**Required work**.
The lines to copy are those holding the string "navigation" in the entries below.

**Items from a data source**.
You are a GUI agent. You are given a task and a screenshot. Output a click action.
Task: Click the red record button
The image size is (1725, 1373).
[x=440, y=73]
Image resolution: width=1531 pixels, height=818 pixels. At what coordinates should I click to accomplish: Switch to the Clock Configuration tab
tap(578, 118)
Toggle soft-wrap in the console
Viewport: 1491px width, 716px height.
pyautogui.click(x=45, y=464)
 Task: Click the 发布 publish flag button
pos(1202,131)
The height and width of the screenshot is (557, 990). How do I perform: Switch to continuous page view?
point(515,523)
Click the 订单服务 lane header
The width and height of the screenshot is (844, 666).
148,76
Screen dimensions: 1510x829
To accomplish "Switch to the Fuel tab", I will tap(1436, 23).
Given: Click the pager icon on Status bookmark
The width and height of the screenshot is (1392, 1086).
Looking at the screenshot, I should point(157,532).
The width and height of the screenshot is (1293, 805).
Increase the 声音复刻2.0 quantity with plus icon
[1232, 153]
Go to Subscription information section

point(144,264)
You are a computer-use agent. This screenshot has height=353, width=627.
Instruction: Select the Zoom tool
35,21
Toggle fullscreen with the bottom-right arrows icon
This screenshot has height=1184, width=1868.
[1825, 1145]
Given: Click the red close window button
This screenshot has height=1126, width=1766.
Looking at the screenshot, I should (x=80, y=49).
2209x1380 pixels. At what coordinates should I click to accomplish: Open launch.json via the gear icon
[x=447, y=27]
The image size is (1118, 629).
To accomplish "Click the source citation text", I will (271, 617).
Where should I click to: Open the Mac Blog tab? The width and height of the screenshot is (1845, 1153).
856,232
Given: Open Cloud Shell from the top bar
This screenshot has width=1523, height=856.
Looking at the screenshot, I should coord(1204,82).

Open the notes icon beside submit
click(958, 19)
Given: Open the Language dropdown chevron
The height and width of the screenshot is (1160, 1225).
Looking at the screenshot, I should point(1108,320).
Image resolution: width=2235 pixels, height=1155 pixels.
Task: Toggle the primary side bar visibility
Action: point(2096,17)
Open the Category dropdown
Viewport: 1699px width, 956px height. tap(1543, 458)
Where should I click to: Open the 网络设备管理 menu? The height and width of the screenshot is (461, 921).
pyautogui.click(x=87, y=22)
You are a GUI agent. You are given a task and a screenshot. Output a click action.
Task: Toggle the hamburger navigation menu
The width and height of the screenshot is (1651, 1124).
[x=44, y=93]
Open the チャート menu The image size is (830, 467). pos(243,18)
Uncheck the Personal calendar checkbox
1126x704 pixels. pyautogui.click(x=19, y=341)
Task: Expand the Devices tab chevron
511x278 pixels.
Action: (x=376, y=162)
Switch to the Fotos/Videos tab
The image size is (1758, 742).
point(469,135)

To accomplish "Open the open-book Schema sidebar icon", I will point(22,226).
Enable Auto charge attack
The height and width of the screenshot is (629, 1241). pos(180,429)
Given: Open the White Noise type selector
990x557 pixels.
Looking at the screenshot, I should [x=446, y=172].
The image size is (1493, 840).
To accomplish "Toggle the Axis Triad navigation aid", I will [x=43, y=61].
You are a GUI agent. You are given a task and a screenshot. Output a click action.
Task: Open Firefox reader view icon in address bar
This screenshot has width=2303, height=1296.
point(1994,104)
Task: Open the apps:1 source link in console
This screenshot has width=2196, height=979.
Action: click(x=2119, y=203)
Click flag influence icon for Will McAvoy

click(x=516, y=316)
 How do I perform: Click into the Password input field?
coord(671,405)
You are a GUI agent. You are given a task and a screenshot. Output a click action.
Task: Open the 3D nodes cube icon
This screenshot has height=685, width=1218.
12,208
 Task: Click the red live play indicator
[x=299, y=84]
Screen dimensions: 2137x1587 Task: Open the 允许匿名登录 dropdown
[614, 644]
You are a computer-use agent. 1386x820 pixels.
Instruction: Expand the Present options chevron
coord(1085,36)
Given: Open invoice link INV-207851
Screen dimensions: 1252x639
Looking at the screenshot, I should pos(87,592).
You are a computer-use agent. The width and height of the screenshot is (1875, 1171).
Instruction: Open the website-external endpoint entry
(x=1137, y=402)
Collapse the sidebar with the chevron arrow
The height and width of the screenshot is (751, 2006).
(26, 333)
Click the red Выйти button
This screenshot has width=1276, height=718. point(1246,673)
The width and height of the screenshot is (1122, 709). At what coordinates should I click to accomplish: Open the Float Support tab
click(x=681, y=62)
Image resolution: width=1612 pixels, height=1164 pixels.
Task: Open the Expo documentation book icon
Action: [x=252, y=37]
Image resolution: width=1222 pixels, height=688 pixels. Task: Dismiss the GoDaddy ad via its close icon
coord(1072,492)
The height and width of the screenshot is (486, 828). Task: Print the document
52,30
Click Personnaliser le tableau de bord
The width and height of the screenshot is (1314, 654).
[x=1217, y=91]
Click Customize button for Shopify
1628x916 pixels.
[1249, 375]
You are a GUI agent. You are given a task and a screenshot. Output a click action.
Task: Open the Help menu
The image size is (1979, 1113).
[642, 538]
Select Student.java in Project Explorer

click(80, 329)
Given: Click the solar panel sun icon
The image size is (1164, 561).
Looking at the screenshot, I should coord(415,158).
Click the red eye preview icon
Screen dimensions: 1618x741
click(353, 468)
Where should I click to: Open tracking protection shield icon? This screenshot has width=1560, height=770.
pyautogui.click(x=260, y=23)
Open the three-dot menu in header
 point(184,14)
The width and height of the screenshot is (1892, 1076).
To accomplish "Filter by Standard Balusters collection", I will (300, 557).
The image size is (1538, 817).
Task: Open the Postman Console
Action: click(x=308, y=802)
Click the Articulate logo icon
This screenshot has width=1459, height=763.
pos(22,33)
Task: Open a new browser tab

**Exercise response**.
Task: Toggle the hamburger navigation menu
To accomplish "Toggle the Axis Triad navigation aid", I will [x=43, y=61].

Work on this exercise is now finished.